Exercise instructions: Copy exactly. Include the line containing "This screenshot has height=431, width=288.", every line after it, and the last line below, but no pictures.
(Available data Opens)
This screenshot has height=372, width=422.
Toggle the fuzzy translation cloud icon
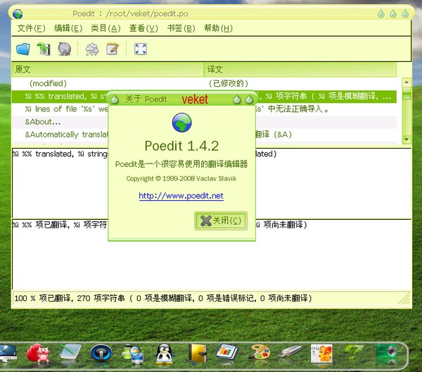pos(91,49)
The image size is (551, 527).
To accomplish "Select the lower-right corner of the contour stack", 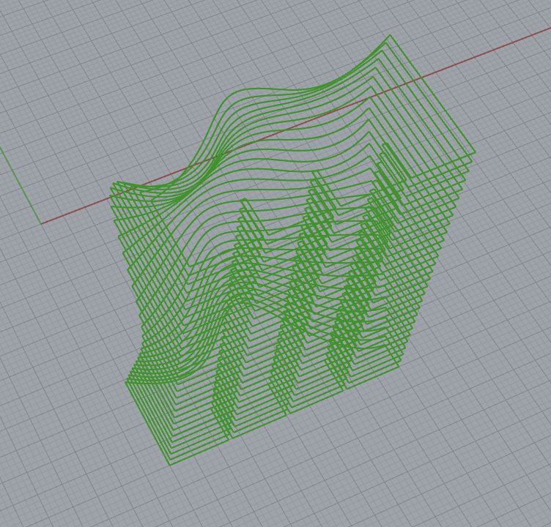I will tap(399, 365).
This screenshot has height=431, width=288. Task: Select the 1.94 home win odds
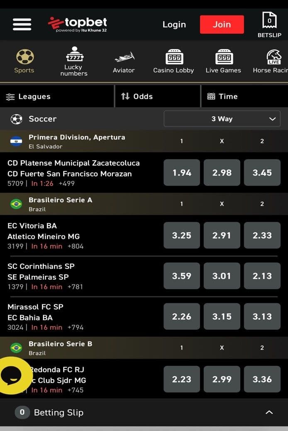pyautogui.click(x=181, y=172)
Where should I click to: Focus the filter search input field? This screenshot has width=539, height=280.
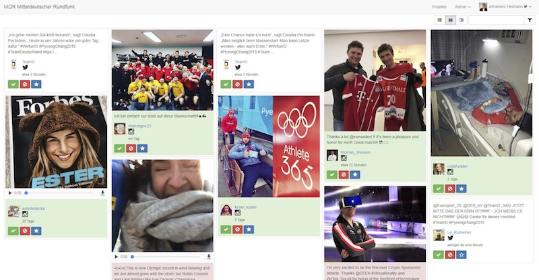point(497,20)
(Available data Closes)
Result of this task:
This screenshot has height=431, width=288. Task: Select the 1.94 home win odds
pyautogui.click(x=181, y=172)
Where should I click to: Focus the filter search input field? This screenshot has width=539, height=280.
point(497,20)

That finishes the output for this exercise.